MATERIAL SUPPLIED:

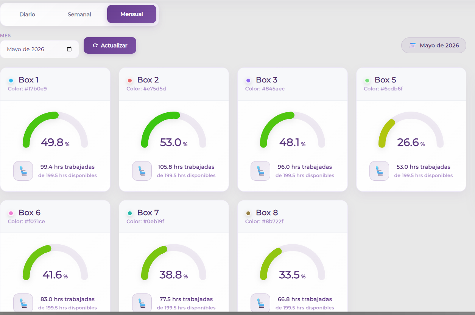Click the dental chair icon in Box 3
Screen dimensions: 475x315
[260, 171]
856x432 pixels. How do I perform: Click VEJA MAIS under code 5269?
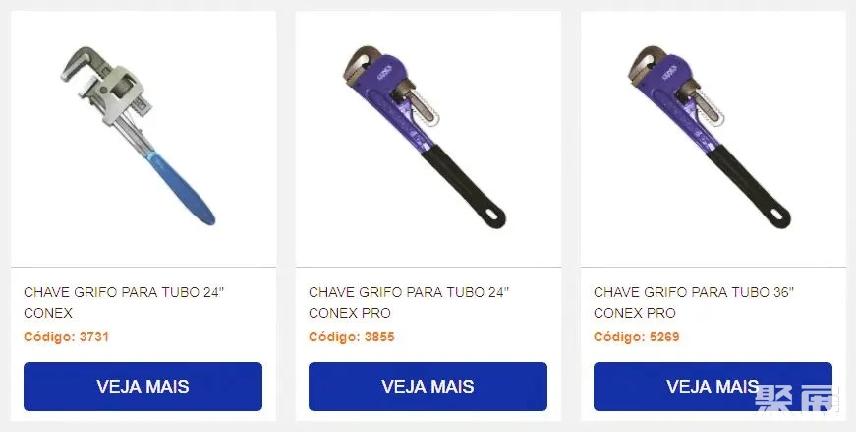[713, 387]
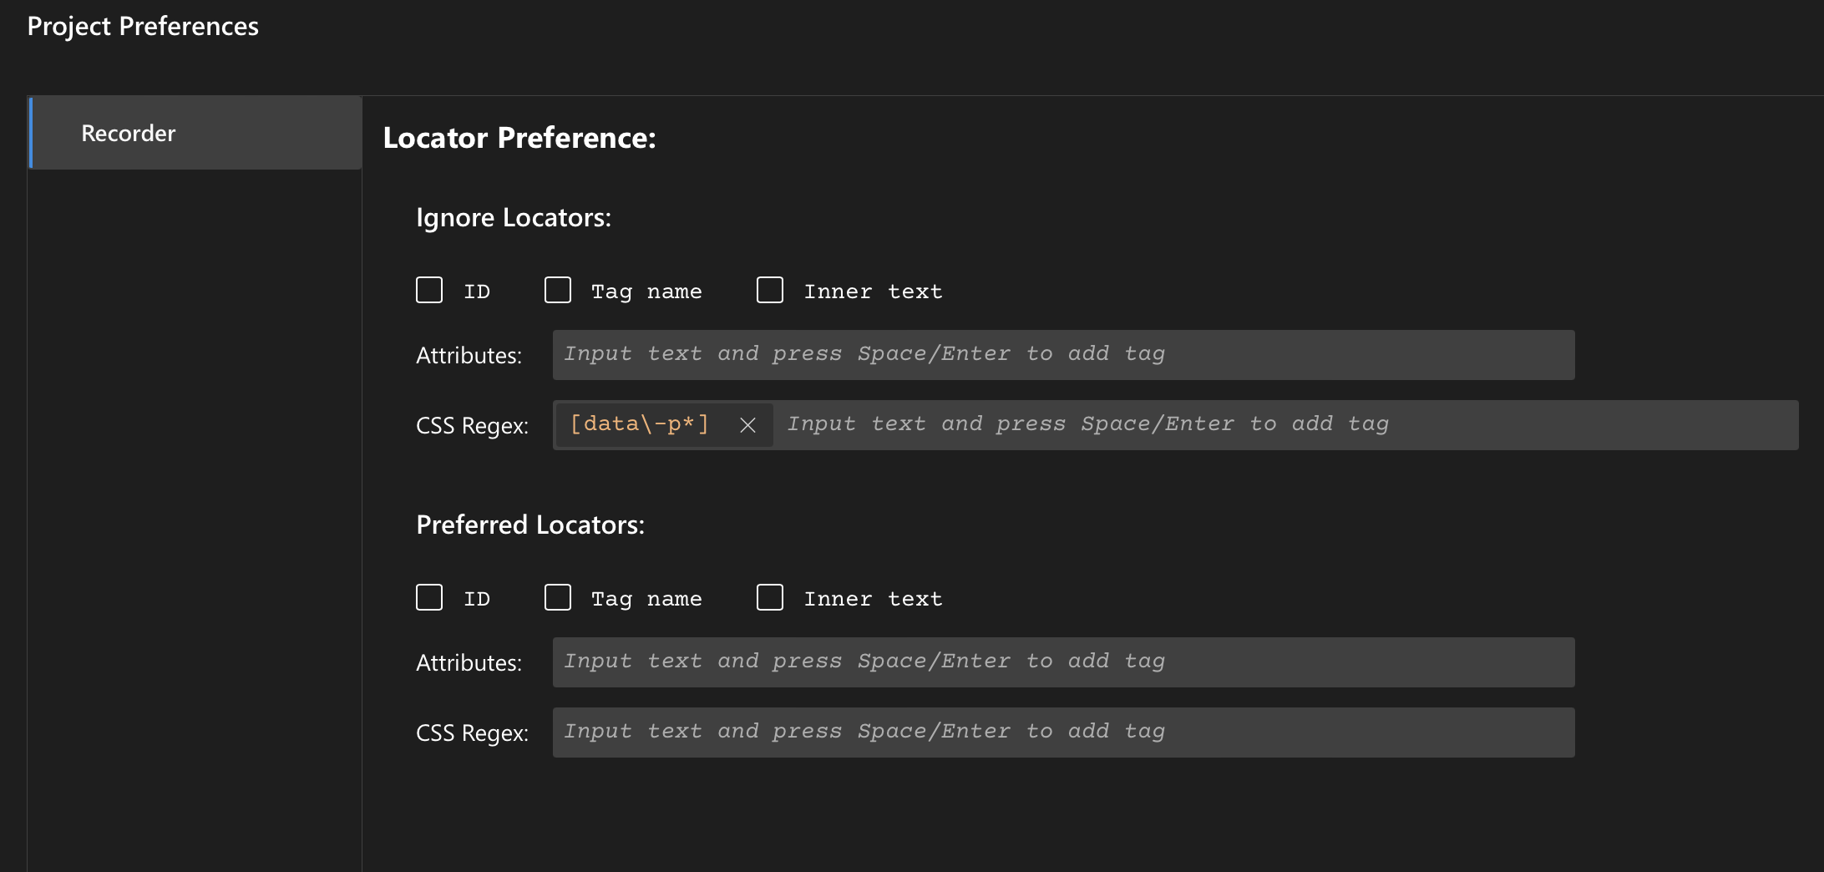Image resolution: width=1824 pixels, height=872 pixels.
Task: Click the Preferred Locators section heading
Action: click(x=529, y=525)
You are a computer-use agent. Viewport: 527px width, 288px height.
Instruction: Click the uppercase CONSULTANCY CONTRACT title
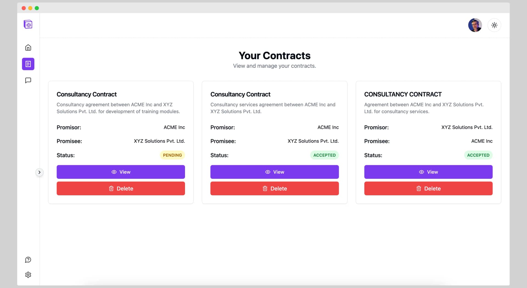(x=403, y=94)
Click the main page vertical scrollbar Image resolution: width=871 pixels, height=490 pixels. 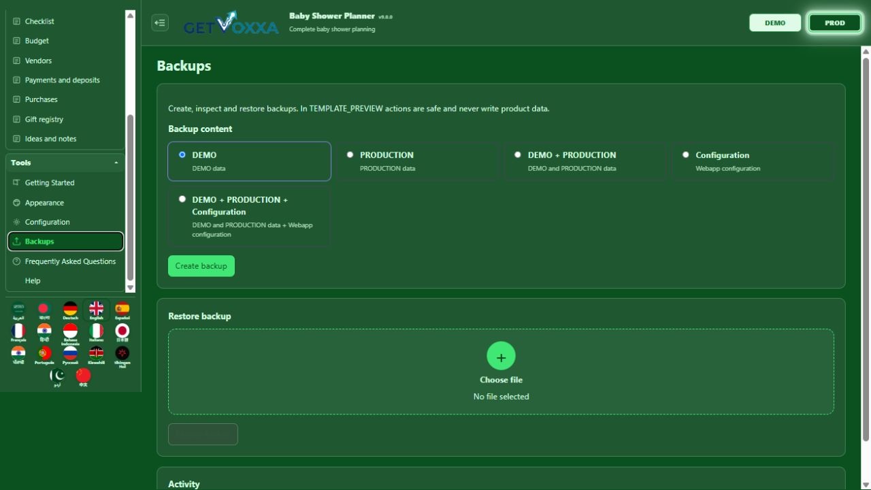point(866,250)
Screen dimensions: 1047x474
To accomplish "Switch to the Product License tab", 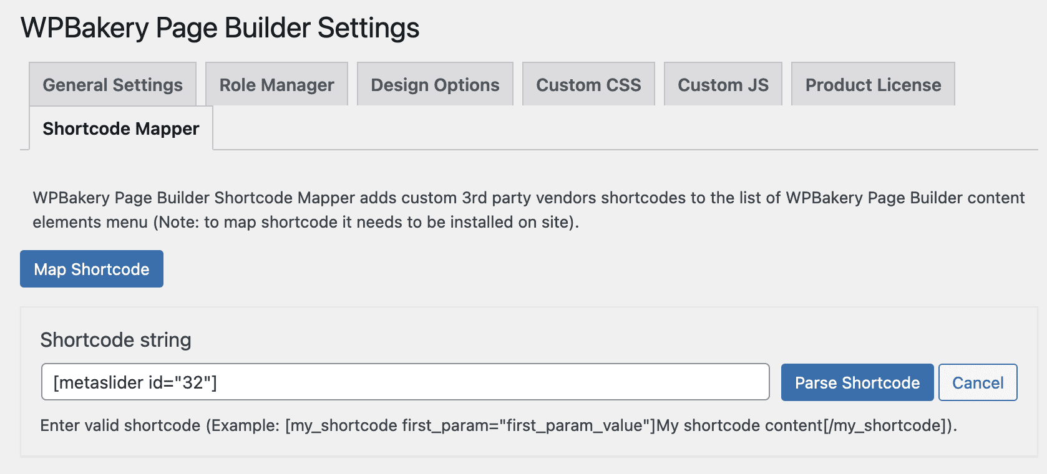I will tap(873, 85).
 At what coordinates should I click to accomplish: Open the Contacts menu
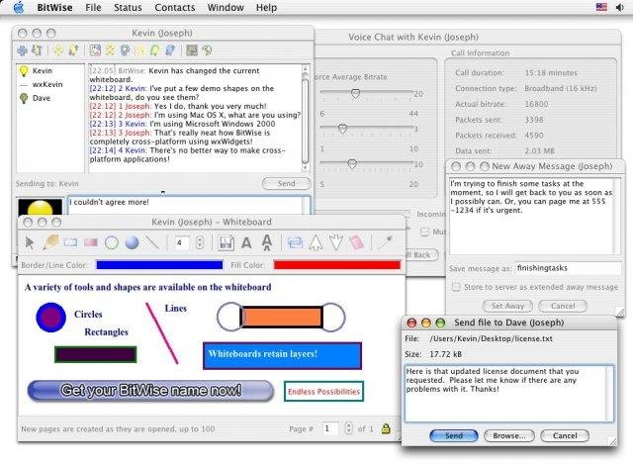[175, 7]
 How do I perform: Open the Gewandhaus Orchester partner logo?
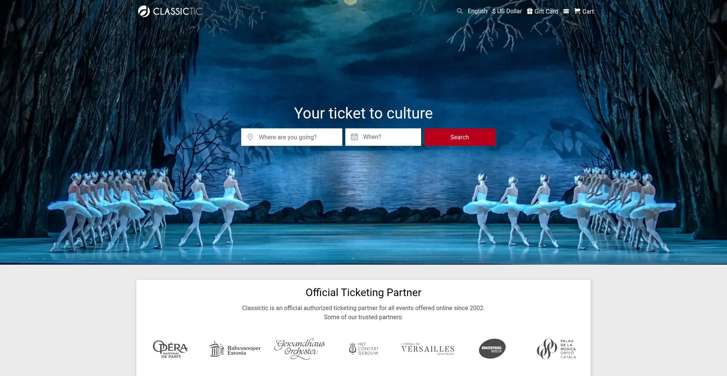299,349
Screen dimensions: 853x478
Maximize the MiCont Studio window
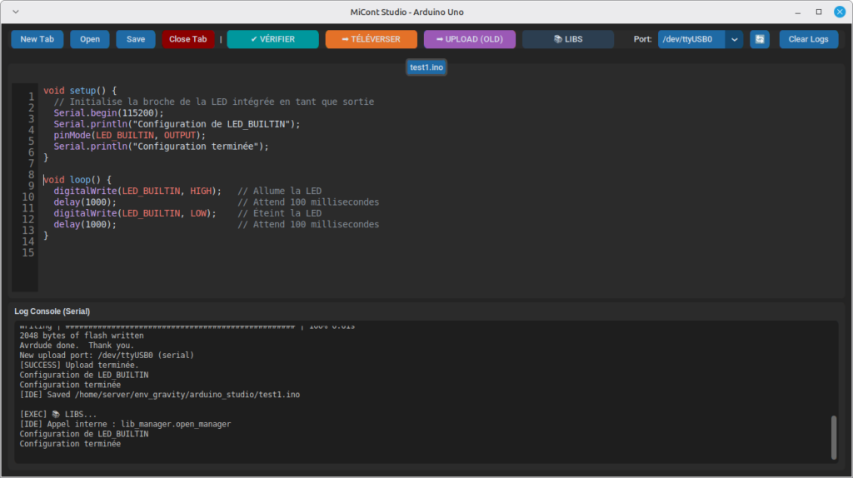point(818,12)
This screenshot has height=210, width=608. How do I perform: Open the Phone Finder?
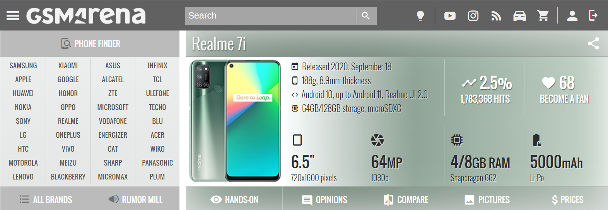(x=90, y=44)
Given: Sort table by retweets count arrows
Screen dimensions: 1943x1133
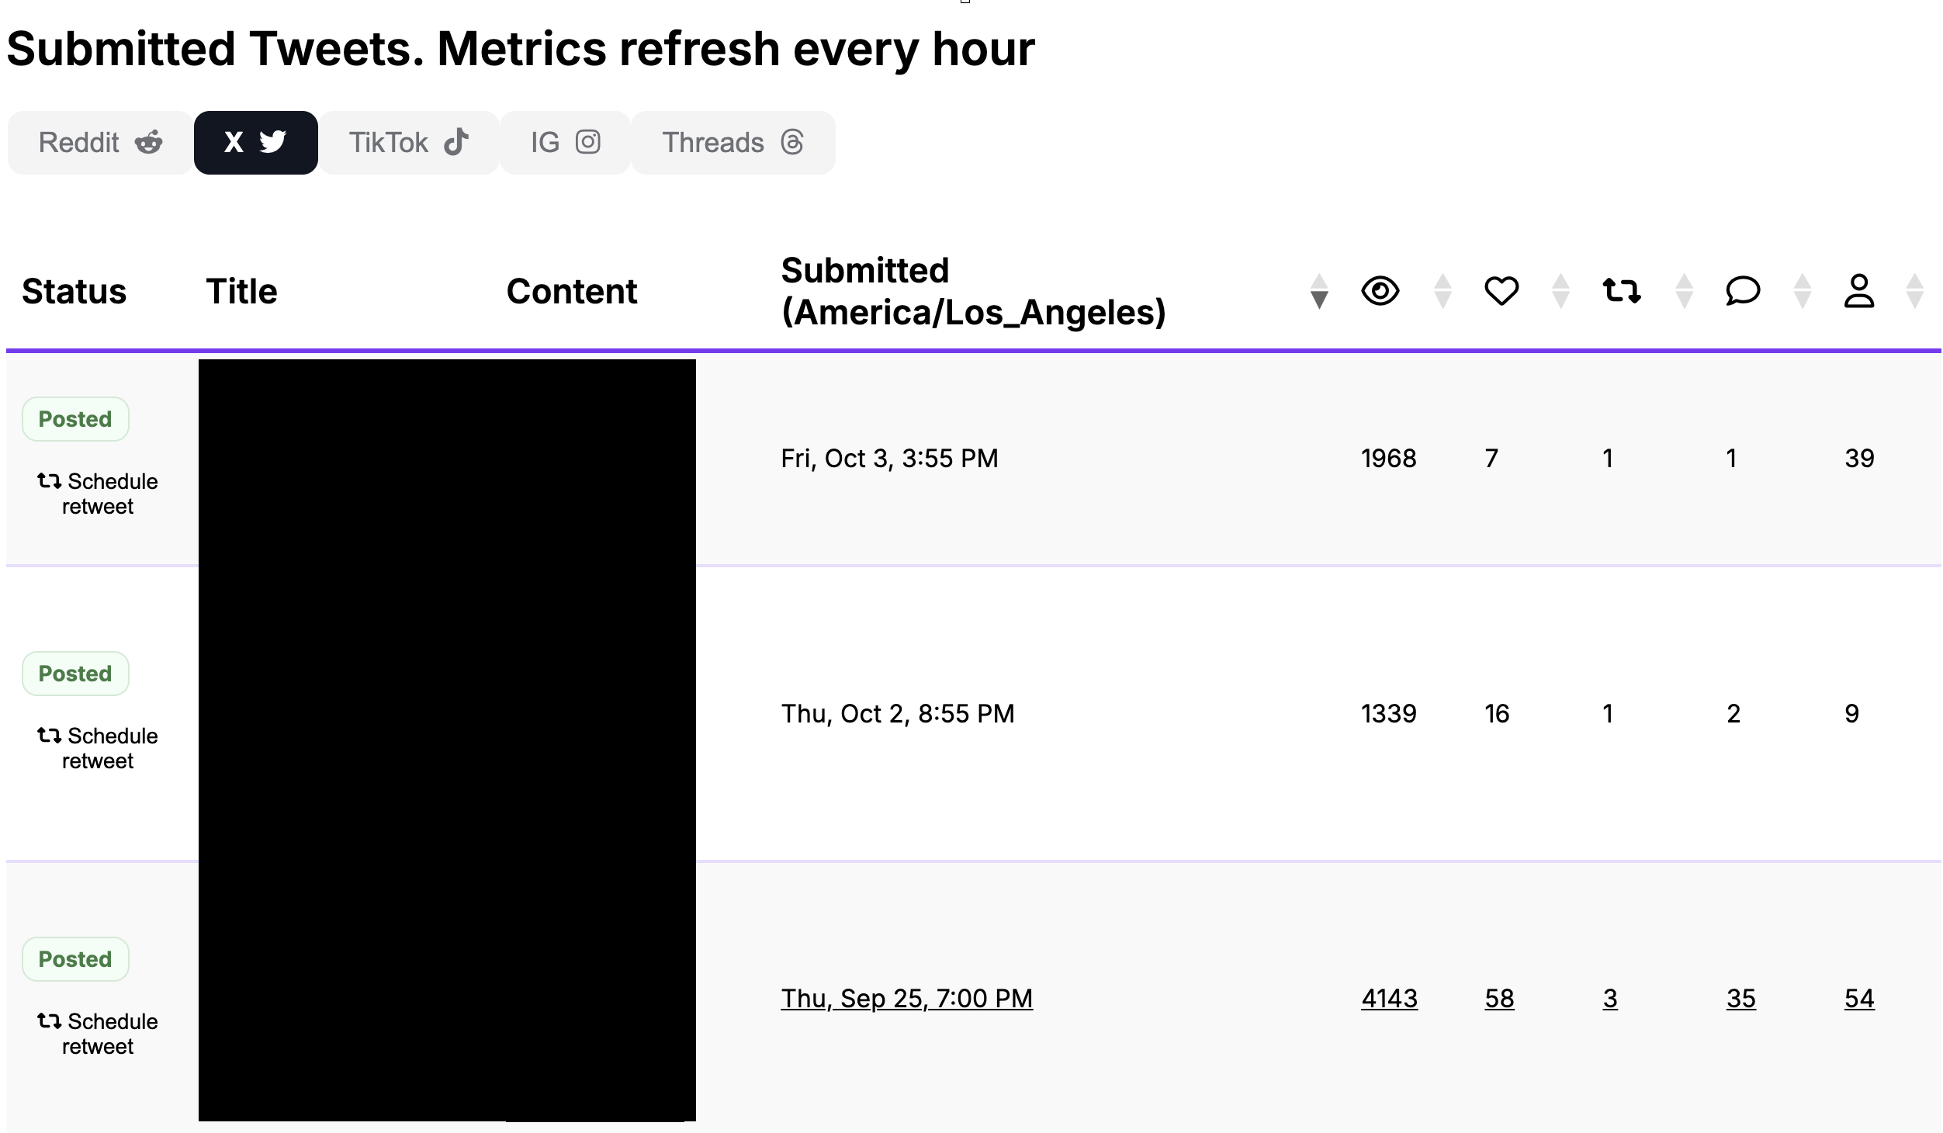Looking at the screenshot, I should (1684, 291).
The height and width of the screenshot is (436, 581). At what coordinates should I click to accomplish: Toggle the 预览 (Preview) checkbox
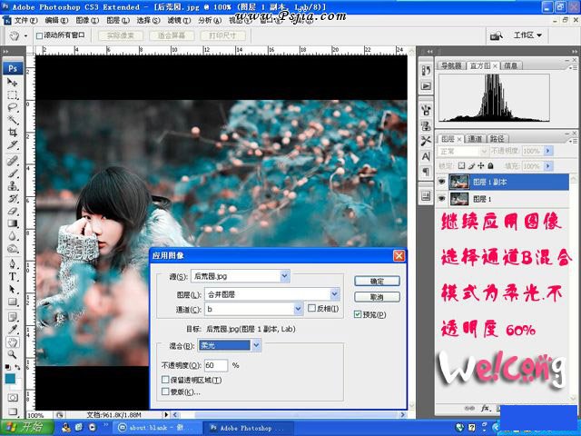pyautogui.click(x=358, y=313)
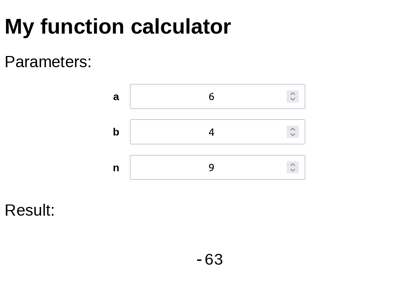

INSTRUCTIONS TO FOLLOW:
Return only what lies between the line containing "Maximize the MiCont Studio window" and the last line of the listing, those two lines included, exactly as written and with no pictures.

SOLUTION FOR THIS EXERCISE:
Maximize the MiCont Studio window
point(818,12)
This screenshot has height=210, width=608. How do I perform: Open the Phone Finder?
(x=90, y=44)
Given: Sort table by retweets count arrows
Screen dimensions: 1943x1133
Looking at the screenshot, I should (1684, 291).
The height and width of the screenshot is (436, 581). At what coordinates should I click to accomplish: Toggle the 预览 (Preview) checkbox
pyautogui.click(x=358, y=313)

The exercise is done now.